(WHAT TO PRODUCE):
The answer must consist solely of the lines from the one with "Open the citizenship country record icon" through the last line of the data, copied exactly, with no pictures.

Collected data:

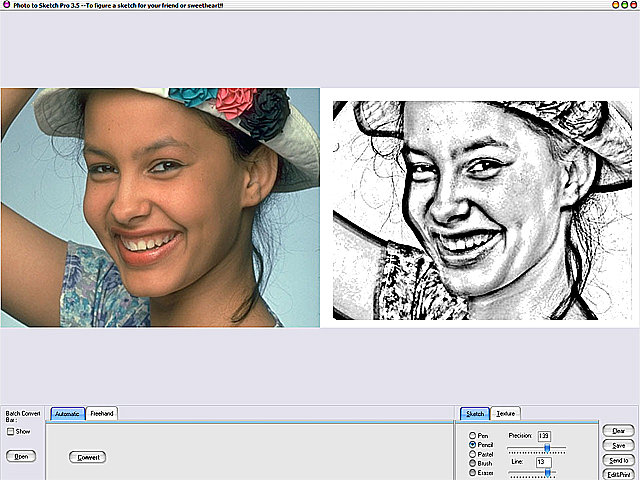This screenshot has height=480, width=640.
Task: Click the Clear button
Action: (617, 430)
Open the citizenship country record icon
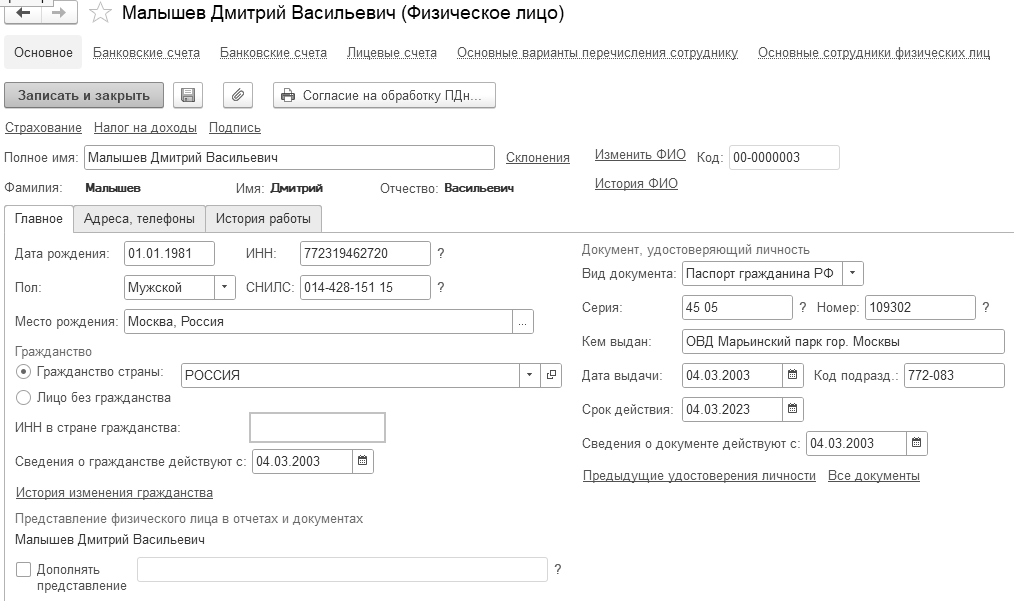Screen dimensions: 1014x601 (x=551, y=375)
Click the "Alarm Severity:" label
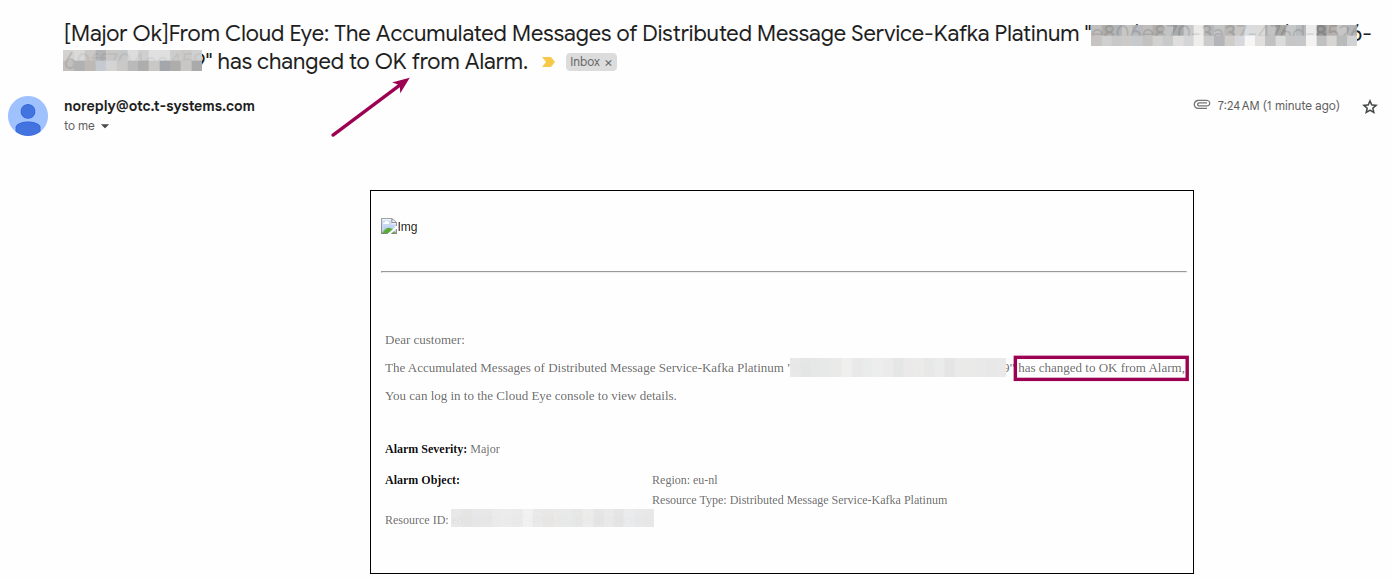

(EXPECTED ANSWER):
Open the citizenship country record icon
Screen dimensions: 1014x601 (x=551, y=375)
Click the "Alarm Severity:" label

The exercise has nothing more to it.